Medicare pays more for services provided in hospital outpatient departments than it does when the same services are provided in a doctor's office, or another setting outside the hospital. That disparity, said BCBSA, affects payment rates under private health insurance plans, since those plans typically use Medicare's system as a basis for paying hospitals and doctors – though generally at higher rates of payment.

BCBSA cited experts who have recommended that Medicare adopt site-neutral payment policies for services commonly delivered outside the hospital – at the lower payment rates applicable in non-hospital settings – with exemptions for rural hospitals.

Adopting this approach, the association said, would not only substantially cut Medicare spending, but would reduce costs and premiums for private health insurance plans due to the links between Medicare's rates and private payment rates.

More complex services may require treatment in a facility, but Medicare still pays substantially more if the facility is a hospital outpatient department rather than an ambulatory surgical center. In the case of colonoscopies, for example, Medicare's allowed amount for a hospital was 67% higher. In the case of MRI's, the total hospital payment was 62% higher.

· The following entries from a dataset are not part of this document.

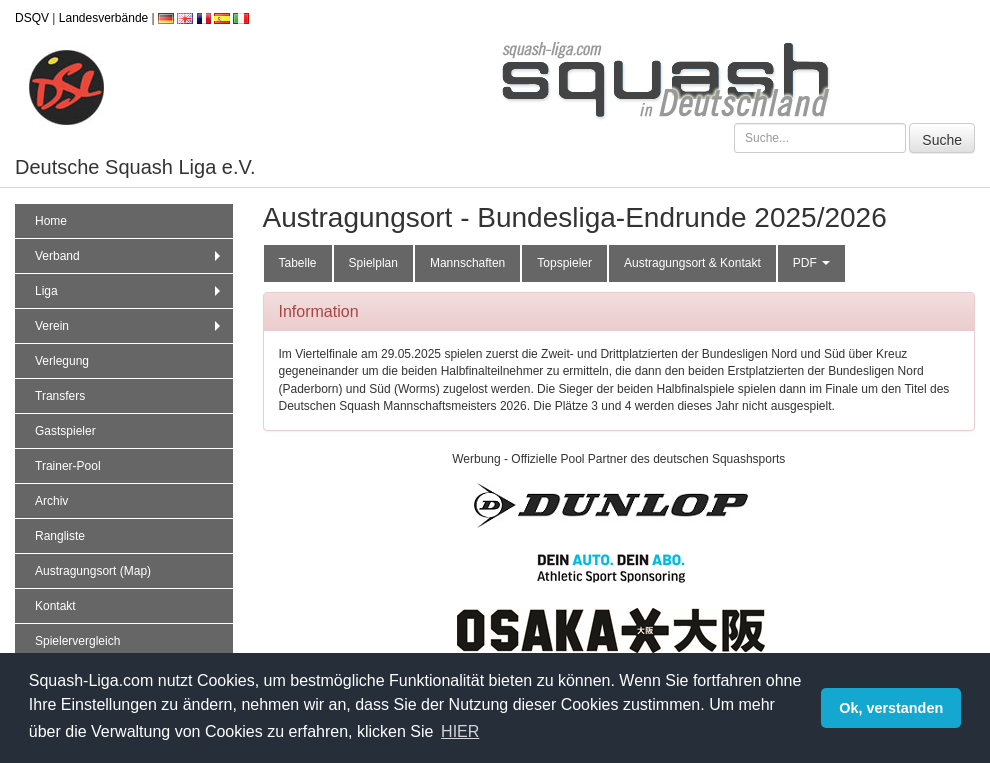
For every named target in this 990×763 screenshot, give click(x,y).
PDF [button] (811, 263)
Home (51, 221)
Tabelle (298, 263)
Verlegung (62, 361)
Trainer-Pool (68, 466)
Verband (130, 256)
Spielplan (373, 263)
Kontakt (55, 606)
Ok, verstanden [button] (891, 708)
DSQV (32, 18)
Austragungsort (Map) (93, 571)
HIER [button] (460, 731)
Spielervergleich (77, 641)
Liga (130, 291)
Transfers (60, 396)
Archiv (51, 501)
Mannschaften (467, 263)
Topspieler (564, 263)
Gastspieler (65, 431)
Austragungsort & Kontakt (692, 263)
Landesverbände (103, 18)
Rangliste (60, 536)
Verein (130, 326)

For many services, there's little or no evidence that care quality is higher when provided in a hospital setting. In some cases, physician's offices were purchased by hospitals and relabeled as an off-campus component of the hospital's outpatient department. The resulting higher payments provide one incentive for that organizational change, said BCBSA.

THE LARGER TREND

BCBSA acknowledged that site-neutral policies have typically been opposed by much of the hospital industry, with many considering such policies a blow to their financial stability.

In 2020, an appeals court reversed a lower court decision and upheld the action of the Department of Health and Human Services to pay formerly grandfathered off-campus outpatient departments run by hospitals at the same, lower rate of physician clinics.

In November 2019, the Centers for Medicare and Medicaid Services decided to move forward with a two-year phase-in of site neutral payments despite a decision in the district court earlier that year siding with hospitals in their fight to keep the higher outpatient payments for off-campus facilities.

In the 2020 ruling, the U.S. Court of Appeals in the District of Columbia said HHS had the authority to reduce payments to the off-campus facilities to bring them in line with other outpatient payments.